Mais est-ce possible ? Et souhaitable ?

Politis a demandé son avis à Françoise Martres, présidente du Syndicat de la Magistrature.

Illustration - Kerviel : et maintenant ? - Françoise Martres (ALAIN JOCARD / AFP)

Politis : Un procès en révision est-il possible ?
Françoise Martres : Si la condamnation de Jérôme Kerviel sur le plan pénal est définitive (il a été condamné à trois ans d’emprisonnement), en revanche, le volet civil ne l’est pas : la Cour de Cassation a en en effet cassé la condamnation de Jérôme Kerviel à payer 4,9 milliards de dommages et intérêts au motif que la victime (la Société Générale) avait participé à son propre dommage. La Cour a reconnu que la banque avait commis des « fautes » ayant « concouru au développement de la fraude et à ses conséquences financières » , et a renvoyé le jugement devant la cour d’Appel de Versailles. Sur le plan pénal, on peut théoriquement revenir sur une condamnation et rouvrir le procès. Mais il me semble que demander cela maintenant est prématuré.
L’enquête du juge Le Loire [dans le cadre de laquelle la policière Nathalie Le Roy a été entendue, NDLR] doit d’abord suivre son cours. Ce sont ses conclusions qui diront s’il y a eu « escroquerie au jugement », c’est-à-dire si le procès s’est fait dans les règles ou si la Société Générale a tenté délibérément de tromper le juge. Si c’est le cas, alors oui, un procès en révision pourra s’ouvrir.
Quel peut être le rôle de Christiane Taubira dans cette affaire ?
Comme le procureur ou le plaignant, elle peut saisir la Cour de révision qui examine les demandes en révision. En l’occurrence, je crois que la ministre a été sollicitée, et qu’elle a rejeté cette éventualité. La question est de savoir si l’audition de cette policière est un élément suffisant pour ré-ouvrir ce procès. Même si avec ce nouveau témoignage, Jérôme Kerviel engrange un certain nombre d’éléments qui questionnent sur le rôle de la Société générale, il me semble important que l’instruction ouverte sur les faits d’escroquerie au jugement, sur la plainte de Jérôme Kerviel, aille jusqu’à son terme et que le juge d’instruction puisse la mener en toute indépendance. C’est ce qui permettra de savoir s’il y a eu des manipulations ou pas.

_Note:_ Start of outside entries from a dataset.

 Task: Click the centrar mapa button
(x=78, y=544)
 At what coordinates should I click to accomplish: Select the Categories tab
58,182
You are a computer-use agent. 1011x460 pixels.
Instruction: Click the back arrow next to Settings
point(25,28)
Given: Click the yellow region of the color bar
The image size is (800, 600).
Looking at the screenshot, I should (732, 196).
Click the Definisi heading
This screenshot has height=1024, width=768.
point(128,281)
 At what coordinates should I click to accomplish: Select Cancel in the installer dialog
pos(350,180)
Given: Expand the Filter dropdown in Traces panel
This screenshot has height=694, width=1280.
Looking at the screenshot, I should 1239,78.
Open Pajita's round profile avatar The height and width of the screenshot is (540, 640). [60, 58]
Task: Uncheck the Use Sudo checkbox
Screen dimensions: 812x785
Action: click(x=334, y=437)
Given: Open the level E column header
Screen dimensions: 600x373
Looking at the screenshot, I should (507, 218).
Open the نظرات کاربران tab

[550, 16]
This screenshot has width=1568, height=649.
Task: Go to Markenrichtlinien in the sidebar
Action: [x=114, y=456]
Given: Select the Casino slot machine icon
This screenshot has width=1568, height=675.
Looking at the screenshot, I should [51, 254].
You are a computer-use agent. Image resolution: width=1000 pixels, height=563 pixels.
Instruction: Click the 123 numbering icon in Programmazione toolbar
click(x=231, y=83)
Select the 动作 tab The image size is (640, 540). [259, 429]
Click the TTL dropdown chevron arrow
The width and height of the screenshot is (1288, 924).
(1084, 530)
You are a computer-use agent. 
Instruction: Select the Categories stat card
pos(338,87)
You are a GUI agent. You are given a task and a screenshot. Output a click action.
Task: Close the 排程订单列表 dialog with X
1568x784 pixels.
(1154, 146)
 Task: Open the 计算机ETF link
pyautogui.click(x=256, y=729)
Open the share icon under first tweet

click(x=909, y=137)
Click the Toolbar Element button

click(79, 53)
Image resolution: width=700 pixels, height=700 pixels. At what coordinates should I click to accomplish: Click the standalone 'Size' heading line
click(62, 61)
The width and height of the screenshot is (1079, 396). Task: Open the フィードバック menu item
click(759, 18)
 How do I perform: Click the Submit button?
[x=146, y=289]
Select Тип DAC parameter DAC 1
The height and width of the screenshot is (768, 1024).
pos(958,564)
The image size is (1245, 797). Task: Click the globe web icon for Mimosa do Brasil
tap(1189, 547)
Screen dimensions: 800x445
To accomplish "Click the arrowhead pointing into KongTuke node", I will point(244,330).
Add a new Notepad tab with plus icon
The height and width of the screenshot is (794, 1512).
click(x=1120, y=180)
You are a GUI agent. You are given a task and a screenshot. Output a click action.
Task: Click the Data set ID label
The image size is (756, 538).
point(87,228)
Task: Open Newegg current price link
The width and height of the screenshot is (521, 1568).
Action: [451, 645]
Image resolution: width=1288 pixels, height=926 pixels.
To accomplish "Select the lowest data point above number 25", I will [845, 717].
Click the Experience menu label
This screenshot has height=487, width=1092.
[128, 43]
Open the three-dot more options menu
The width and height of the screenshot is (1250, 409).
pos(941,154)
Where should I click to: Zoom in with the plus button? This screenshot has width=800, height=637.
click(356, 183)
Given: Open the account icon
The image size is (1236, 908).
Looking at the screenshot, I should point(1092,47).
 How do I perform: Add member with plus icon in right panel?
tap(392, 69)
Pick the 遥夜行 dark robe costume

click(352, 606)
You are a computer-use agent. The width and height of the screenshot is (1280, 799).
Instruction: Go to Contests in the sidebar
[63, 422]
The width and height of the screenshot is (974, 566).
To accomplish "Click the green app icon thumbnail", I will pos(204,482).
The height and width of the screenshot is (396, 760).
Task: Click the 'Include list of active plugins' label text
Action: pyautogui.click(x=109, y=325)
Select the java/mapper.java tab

Il semble qu’il y ait un hiatus entre le tourbillon médiatique qui entoure cette affaire et le monde judiciaire…
Les médias semblent avoir pris fait et cause pour Jérôme Kerviel. En effet, et je dis cela en observatrice extérieure qui n’a pas eu accès aux dossiers, dans cette affaire, on peut dire qu’il y a eu une version officielle selon laquelle le trader avait agi seul dans le dos de la banque, mais que le rôle exact de celle-ci a toujours posé question. Pour autant, est-ce que la justice a vraiment dysfonctionné dans cette affaire ? Est-ce que le Parquet a subi des pressions d’ordre politique ? C’est possible, cela s’est déjà vu, et dans ce genre d’affaires, la justice doit exploiter toutes les pistes car il y a toujours un risque que l’enquête soit faite trop vite ou que les gens soient mal défendus. Néanmoins, rappelons-nous que le juge Van Ruymbeke, qu’on ne peut accuser d’être poreux aux pressions du monde de la finance, a instruit le procès pendant un temps… Il faut absolument que cette affaire aille jusqu’au bout : cela nécessite des investigations complexes, il faut que la justice fasse bien les choses et qu’elle démontre son indépendance.